### DATASET RECORDS:
++++++++++
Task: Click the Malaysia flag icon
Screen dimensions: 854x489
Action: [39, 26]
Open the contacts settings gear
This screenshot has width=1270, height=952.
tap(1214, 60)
++++++++++
### THE PROBLEM:
Can you update the records above, replacing "Screen dimensions" with "Viewport size" and leaving everything else unchanged?

### FULL OUTPUT:
Task: Click the Malaysia flag icon
Viewport size: 854x489
Action: [39, 26]
Open the contacts settings gear
This screenshot has width=1270, height=952.
tap(1214, 60)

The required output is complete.